Reproduce the material below line for line, without changing anything.

[Element lookup records]
+--

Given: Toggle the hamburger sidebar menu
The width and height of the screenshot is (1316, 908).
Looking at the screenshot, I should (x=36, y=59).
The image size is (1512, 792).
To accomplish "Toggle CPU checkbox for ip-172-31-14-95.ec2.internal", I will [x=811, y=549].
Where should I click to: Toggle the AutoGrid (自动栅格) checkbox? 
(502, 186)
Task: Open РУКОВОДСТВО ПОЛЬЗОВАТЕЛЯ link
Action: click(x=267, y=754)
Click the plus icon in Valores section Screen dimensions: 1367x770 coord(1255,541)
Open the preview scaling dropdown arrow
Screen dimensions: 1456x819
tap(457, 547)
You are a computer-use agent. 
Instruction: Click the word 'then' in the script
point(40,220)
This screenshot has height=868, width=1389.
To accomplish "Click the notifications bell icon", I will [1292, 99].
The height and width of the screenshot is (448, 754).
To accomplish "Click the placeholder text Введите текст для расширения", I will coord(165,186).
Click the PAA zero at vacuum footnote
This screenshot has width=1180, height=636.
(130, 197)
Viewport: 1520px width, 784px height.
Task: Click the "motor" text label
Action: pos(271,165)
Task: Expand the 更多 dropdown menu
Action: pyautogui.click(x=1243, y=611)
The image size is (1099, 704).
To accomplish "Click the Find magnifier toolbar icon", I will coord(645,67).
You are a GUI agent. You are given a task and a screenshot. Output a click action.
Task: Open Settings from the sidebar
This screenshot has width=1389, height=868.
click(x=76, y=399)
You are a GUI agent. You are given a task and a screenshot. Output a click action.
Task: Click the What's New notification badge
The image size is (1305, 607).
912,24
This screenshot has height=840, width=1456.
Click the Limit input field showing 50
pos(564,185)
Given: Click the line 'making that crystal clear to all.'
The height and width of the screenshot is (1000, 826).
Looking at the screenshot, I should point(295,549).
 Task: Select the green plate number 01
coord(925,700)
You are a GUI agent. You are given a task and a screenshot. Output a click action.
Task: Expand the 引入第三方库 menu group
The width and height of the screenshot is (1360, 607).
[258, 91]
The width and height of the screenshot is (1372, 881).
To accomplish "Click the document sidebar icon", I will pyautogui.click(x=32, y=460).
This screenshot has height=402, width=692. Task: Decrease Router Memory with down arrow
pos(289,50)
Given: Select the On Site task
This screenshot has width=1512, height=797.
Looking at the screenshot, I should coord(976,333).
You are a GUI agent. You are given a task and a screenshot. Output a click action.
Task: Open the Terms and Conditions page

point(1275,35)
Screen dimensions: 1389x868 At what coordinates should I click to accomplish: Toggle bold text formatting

+--

### [Task response]
Given: Toggle the hamburger sidebar menu
The width and height of the screenshot is (1316, 908).
Looking at the screenshot, I should (x=36, y=59).
The image size is (1512, 792).
To accomplish "Toggle CPU checkbox for ip-172-31-14-95.ec2.internal", I will [x=811, y=549].
Where should I click to: Toggle the AutoGrid (自动栅格) checkbox? 
(502, 186)
Task: Open РУКОВОДСТВО ПОЛЬЗОВАТЕЛЯ link
Action: click(x=267, y=754)
Click the plus icon in Valores section Screen dimensions: 1367x770 coord(1255,541)
Open the preview scaling dropdown arrow
Screen dimensions: 1456x819
tap(457, 547)
You are a computer-use agent. 
Instruction: Click the word 'then' in the script
point(40,220)
This screenshot has height=868, width=1389.
To accomplish "Click the notifications bell icon", I will [1292, 99].
The height and width of the screenshot is (448, 754).
To accomplish "Click the placeholder text Введите текст для расширения", I will coord(165,186).
Click the PAA zero at vacuum footnote
This screenshot has width=1180, height=636.
(130, 197)
Viewport: 1520px width, 784px height.
Task: Click the "motor" text label
Action: pos(271,165)
Task: Expand the 更多 dropdown menu
Action: pyautogui.click(x=1243, y=611)
The image size is (1099, 704).
To accomplish "Click the Find magnifier toolbar icon", I will coord(645,67).
You are a GUI agent. You are given a task and a screenshot. Output a click action.
Task: Open Settings from the sidebar
This screenshot has width=1389, height=868.
click(x=76, y=399)
You are a GUI agent. You are given a task and a screenshot. Output a click action.
Task: Click the What's New notification badge
The image size is (1305, 607).
912,24
This screenshot has height=840, width=1456.
Click the Limit input field showing 50
pos(564,185)
Given: Click the line 'making that crystal clear to all.'
The height and width of the screenshot is (1000, 826).
Looking at the screenshot, I should point(295,549).
 Task: Select the green plate number 01
coord(925,700)
You are a GUI agent. You are given a task and a screenshot. Output a click action.
Task: Expand the 引入第三方库 menu group
The width and height of the screenshot is (1360, 607).
[258, 91]
The width and height of the screenshot is (1372, 881).
To accomplish "Click the document sidebar icon", I will pyautogui.click(x=32, y=460).
This screenshot has height=402, width=692. Task: Decrease Router Memory with down arrow
pos(289,50)
Given: Select the On Site task
This screenshot has width=1512, height=797.
Looking at the screenshot, I should coord(976,333).
You are a GUI agent. You are given a task and a screenshot. Output a click action.
Task: Open the Terms and Conditions page

point(1275,35)
Screen dimensions: 1389x868 At what coordinates should I click to accomplish: Toggle bold text formatting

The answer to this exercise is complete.